The recently approved Mawzoon (balanced) Nitaqat system is due to become law in early December, and is slated to end specialist expatriate dominance in critical jobs. It’s aimed at bringing down Saudi Arabia’s unemployment rate amongst nationals.

Worst hit will be expert professionals from overseas who are registered as investors, academicians, lecturers, professors or medical specialists including technicians and pharmacists as well as surgeons and doctors. All those over the age of 60 years will no longer be considered as two staff. It’s not yet clear how the expertise represented by the group will be replaced from home-grown sources.
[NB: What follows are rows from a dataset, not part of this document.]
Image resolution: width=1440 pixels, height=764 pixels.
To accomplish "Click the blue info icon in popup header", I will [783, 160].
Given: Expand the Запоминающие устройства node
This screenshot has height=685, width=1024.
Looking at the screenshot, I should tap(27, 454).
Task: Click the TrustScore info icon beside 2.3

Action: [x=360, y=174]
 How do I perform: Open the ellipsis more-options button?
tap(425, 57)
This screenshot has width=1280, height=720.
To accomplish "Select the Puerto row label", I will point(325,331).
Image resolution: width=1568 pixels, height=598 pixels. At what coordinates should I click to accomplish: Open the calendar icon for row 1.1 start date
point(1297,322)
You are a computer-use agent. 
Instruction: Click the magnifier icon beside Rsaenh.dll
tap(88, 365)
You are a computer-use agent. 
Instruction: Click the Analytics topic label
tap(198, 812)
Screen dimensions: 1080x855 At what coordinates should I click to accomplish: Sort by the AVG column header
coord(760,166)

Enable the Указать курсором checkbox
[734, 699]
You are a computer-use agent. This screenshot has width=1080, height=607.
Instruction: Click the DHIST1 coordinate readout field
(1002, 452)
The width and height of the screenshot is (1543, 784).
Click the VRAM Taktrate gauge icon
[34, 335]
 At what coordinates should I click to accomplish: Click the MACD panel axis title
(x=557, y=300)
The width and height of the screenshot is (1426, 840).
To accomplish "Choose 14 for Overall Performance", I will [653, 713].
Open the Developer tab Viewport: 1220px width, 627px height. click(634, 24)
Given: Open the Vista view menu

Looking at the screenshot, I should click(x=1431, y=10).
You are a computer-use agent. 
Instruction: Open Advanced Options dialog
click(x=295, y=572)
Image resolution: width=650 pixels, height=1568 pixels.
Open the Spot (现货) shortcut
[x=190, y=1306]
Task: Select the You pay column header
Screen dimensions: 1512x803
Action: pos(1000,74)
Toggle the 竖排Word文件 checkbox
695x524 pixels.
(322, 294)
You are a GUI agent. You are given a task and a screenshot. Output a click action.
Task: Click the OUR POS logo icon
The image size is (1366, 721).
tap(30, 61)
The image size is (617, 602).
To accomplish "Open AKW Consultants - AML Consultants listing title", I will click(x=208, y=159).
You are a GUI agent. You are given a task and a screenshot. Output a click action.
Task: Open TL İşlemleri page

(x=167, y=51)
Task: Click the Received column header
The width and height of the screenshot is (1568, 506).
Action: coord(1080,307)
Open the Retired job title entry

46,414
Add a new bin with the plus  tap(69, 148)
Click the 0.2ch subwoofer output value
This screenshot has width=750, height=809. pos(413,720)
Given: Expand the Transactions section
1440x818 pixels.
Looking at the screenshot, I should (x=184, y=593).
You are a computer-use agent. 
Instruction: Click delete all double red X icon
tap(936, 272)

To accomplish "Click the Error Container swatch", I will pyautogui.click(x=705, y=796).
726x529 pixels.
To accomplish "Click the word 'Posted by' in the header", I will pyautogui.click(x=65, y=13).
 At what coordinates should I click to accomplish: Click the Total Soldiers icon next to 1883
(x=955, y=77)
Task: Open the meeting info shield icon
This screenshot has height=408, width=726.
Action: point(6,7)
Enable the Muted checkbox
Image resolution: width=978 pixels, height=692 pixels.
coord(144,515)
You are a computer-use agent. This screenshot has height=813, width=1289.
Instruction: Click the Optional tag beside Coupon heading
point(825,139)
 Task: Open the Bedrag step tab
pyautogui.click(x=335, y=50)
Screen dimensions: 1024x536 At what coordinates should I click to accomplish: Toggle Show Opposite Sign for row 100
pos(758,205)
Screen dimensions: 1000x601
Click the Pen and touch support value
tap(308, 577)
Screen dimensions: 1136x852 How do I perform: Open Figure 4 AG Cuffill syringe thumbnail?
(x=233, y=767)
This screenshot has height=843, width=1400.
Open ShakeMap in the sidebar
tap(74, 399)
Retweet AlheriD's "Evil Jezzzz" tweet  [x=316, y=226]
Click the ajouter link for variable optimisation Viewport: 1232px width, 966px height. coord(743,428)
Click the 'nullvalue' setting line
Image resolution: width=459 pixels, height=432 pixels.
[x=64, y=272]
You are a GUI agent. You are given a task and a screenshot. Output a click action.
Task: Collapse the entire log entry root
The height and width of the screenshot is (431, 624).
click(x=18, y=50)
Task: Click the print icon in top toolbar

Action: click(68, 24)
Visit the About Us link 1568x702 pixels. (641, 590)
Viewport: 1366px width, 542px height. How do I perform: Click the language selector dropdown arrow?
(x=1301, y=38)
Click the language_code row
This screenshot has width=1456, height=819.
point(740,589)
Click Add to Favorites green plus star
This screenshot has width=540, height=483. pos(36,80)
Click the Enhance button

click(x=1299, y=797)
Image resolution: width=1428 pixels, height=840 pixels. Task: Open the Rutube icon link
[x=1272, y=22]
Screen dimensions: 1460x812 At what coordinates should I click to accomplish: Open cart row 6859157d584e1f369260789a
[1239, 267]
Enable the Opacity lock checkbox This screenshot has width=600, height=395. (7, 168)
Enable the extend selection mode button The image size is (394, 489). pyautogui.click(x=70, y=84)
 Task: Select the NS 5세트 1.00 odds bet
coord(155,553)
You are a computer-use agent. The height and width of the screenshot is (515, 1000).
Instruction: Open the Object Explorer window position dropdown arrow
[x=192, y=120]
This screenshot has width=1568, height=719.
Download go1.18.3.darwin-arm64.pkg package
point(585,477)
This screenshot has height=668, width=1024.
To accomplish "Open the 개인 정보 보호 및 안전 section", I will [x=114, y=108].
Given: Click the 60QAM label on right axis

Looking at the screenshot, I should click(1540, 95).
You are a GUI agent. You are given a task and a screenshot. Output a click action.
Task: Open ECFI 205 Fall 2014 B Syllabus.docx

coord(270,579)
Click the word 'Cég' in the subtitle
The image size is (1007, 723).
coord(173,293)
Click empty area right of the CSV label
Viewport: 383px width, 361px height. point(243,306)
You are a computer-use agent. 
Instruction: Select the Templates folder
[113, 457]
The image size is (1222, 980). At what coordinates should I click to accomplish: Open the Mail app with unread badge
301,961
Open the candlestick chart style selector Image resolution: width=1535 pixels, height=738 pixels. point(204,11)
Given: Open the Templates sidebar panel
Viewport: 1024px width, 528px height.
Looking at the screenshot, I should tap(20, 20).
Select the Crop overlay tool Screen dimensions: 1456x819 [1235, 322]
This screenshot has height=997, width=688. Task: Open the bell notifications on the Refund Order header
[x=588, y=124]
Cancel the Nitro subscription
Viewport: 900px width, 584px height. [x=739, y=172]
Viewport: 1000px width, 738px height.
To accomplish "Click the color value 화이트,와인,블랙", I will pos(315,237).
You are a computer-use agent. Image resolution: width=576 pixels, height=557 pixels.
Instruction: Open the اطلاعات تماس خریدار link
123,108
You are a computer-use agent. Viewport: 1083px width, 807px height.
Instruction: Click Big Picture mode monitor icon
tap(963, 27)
Meanwhile, Kuwait’s proposed law on compulsory heathcare insurance for expats has been approved, with foreigners to be banned from using the emirate’s free public hospitals and clinics. The new law will come into effect within two years, with foreigners working in the private sector to be treated in the expat-only hospitals expected to be up and running by 2018.

The ruling means health insurance costs for foreigners will increase to at least three times their present levels, and right now it’s not clear whether policies will be offered by a single, compulsory insurer or whether there will be a choice of providers. Three 700-bed private facilities are at present under construction, and are expected to provide integrated medical services for overseas workers in the emirate.

Kuwait’s expat community is up in arms about yet another development seen to be discriminatory, that of offering 750 free litres of gasoline to Kuwaiti nationals only. Even enlightened Kuwaitis are stating they are ashamed at the decision, calling it segregation between locals and expats who’ve been giving of their expertise to help the country for decades.

No exact date for the emirate’s charitable donation to its citizens has yet been given, nor is there any indication as to how distribution will be set up and monitored. Some believe it’s a sop to protestors following last month’s increase in gasoline prices, and others are worried about the effects on the emirate’s human rights image overseas.